In general, use a potent preparation short term and weaker preparation for maintenance between flare-ups. While there is no proven best benefit-to-risk ratio,[11] if prolonged use of a topical steroid on a skin surface is required, a pulse therapy should be undertaken.

Pulse therapy refers to the application of a corticosteroid for 2 or 3 consecutive days each week or two. This is useful for maintaining control of chronic diseases.
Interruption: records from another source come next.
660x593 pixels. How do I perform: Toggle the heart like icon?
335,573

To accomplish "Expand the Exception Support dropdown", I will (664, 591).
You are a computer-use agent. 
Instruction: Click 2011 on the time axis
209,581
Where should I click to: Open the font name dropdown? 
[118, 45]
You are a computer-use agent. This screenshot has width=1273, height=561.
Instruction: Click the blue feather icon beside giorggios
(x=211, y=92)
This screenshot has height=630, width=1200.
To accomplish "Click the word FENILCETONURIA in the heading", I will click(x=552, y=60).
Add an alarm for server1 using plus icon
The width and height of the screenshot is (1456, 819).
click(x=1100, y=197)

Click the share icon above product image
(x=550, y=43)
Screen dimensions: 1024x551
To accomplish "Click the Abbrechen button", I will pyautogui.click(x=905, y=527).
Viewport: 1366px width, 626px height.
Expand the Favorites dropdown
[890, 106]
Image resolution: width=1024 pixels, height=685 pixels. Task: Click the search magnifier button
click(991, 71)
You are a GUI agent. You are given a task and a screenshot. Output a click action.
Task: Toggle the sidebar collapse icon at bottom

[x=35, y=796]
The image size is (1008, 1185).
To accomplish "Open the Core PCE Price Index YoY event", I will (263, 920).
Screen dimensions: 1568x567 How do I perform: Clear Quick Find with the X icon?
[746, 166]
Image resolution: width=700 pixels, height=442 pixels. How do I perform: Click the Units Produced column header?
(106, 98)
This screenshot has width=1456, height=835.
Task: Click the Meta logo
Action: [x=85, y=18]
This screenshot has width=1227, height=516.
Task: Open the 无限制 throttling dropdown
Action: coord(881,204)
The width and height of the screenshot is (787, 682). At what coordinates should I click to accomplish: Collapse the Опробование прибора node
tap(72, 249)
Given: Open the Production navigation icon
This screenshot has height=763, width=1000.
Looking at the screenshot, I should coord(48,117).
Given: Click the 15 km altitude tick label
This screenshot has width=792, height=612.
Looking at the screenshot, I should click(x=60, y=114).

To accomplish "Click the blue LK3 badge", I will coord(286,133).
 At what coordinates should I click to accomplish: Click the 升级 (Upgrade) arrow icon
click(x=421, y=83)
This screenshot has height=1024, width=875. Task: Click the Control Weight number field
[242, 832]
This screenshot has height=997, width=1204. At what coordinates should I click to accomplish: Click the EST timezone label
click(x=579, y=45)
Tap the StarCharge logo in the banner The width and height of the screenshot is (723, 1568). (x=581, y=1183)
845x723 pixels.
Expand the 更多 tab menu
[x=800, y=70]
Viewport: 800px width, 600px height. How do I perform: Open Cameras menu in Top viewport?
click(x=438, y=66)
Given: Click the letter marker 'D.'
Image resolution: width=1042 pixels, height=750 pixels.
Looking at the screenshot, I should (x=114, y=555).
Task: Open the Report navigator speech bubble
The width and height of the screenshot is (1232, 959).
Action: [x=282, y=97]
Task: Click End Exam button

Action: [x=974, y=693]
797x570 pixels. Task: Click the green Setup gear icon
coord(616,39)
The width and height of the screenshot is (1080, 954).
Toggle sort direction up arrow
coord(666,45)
Generally a milder topical steroid or non-steroid treatment is used on the in-between days.[12]

For treating atopic dermatitis, newer (second generation) corticosteroids, such as fluticasone propionate and mometasone furoate, are more effective and safer than older ones. They are also generally safe and do not cause skin thinning when used in intermittently to treat atopic dermatitis flare-ups. They are also safe when used twice a week for preventing flares (also known as weekend treatment).[6][7][8] Applying once daily is enough as it is as effective as twice or more daily application.[13]

Strong steroids should be avoided on sensitive sites such as the face, groin and armpits. Even the application of weaker or safer steroids should be limited to less than two weeks on those sites.

Treatment

The obvious priority is immediate discontinuation of any further topical corticosteroid use. Protection and support of the impaired skin barrier is another priority. Eliminating harsh skin regimens or products will be necessary to minimize potential for further purpura or trauma, skin sensitivity, and potential infection. Steroid-induced skin atrophy[14][15] is often permanent, though if caught soon enough and the topical corticosteroid discontinued in time, the degree of damage may be arrested or slightly improve. However, while the accompanying telangiectasias may improve marginally, the stretch marks are permanent and irreversible.[16]